---- Information

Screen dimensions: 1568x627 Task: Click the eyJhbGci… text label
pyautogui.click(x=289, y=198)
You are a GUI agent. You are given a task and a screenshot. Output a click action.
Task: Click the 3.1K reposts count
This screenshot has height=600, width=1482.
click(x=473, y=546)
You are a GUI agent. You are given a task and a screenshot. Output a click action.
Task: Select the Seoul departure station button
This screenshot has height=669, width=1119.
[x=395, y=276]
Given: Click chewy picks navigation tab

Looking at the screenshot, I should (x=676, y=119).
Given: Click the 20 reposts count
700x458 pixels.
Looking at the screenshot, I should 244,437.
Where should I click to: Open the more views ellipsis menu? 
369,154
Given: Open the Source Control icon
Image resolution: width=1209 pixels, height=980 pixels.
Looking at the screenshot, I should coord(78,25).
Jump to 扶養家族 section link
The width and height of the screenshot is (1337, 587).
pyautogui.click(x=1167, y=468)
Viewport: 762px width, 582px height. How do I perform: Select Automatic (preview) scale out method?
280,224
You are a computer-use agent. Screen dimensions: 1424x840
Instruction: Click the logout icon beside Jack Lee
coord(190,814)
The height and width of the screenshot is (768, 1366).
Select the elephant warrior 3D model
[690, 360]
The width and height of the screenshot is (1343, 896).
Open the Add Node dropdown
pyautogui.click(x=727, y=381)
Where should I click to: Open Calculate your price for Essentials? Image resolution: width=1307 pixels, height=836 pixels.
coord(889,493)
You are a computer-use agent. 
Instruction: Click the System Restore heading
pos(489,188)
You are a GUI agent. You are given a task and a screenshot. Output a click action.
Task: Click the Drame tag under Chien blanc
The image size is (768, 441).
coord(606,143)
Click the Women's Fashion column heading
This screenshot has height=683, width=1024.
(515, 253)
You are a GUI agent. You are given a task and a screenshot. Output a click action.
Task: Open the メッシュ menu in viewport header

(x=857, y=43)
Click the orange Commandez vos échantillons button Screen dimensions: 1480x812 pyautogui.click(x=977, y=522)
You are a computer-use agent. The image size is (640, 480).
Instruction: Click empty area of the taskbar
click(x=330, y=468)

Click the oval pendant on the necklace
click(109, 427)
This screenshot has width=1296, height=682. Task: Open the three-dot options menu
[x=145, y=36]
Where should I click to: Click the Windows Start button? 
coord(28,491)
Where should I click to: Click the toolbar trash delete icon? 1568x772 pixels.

--------

> Required action: Lines with the word "reposts": copy each one from the data above.

> Solution for this problem:
Task: Click the 3.1K reposts count
Given: Click the 20 reposts count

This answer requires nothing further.